A Man Called Hero- -
Episodic saga from the first half of the 20th century follows Hero Hua from an ill-omened June day in his youth to a showdown 17 years later with a disaffected member of his martial-arts school, a Japanese named Invincible. Tensions between Chinese and Japanese, plus U.S. racism, mark the tale. Hero marries Jade, leaves her in China when he goes to America as an indentured servant, rebels against cruel labor conditions, and is joined by her in New York City where she has twins. Jump ahead 16 years: their son Sword comes to New York looking for his father. There, Sword hears many stories of his father, which we see in flashbacks, and the stage is set for the battle with Invincible.

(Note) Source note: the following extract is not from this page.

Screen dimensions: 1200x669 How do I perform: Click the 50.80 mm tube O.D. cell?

Big-bucks follow-up to the 1998 Hong Kong smash hit The Storm Riders sees a largely unchanged tech crew and some of the same cast solving many of the first movie’s problems but coming up short in other ways.

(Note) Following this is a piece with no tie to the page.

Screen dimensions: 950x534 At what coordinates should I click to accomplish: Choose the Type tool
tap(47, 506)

A period actioner largely set in early 20th century New York, A Man Called Hero has a distinctive flavour and overall is a much more satisfying dramatic ride than The Storm Riders. Released last July, pic under-performed in Hong Kong compared with Riders, taking some HK$24 million ($3 million), about the same as Star Wars: Episode I – The Phantom Menace. Like Riders, the new film is adapted from a popular manga by Ma Wing-shing, but it’s a much more grounded piece of filmmaking, set in a recognizable era, rather than in a martial arts fantasy land, and shot through with elements of national pride in the way it addresses the discriminatory treatment of overseas Chinese in the early 20th century. Though not noted onscreen, opening reel is set in 1913, somewhere in southern China, where bad omens are signaled by the fact that it is snowing. Hero Wah (Ekin Cheng, from Riders) is sent by his parents, with the family’s magic Red Sword, to train under Master Pride (Anthony Wong) and returns to find Mom and Dad murdered by nasty Westerners. After impregnating his wife, Jade (Kristy Yang), he sets sail in a funk for the U.S. Sixteen years later his son, Sword Wah (Nicholas Tse) arrives at Ellis Island with Dad’s best friend, Sang (Jerry Lamb), and takes up residence in Chinatown (an impressively spacious standing set outside Shanghai). Though the plot, as always in manga-derived pics, is overflowing with characters and subplots, Hero is far easier to follow than Riders, thanks not least to much more fluid lensing by returning helmer and d.p. Andrew Lau and a remarkably fine score by Chan Kwong-wing, which knits together the story’s sprawling emotional fabric. At its best, the movie attains fleeting echoes of Sergio Leone’s Once Upon a Time in America.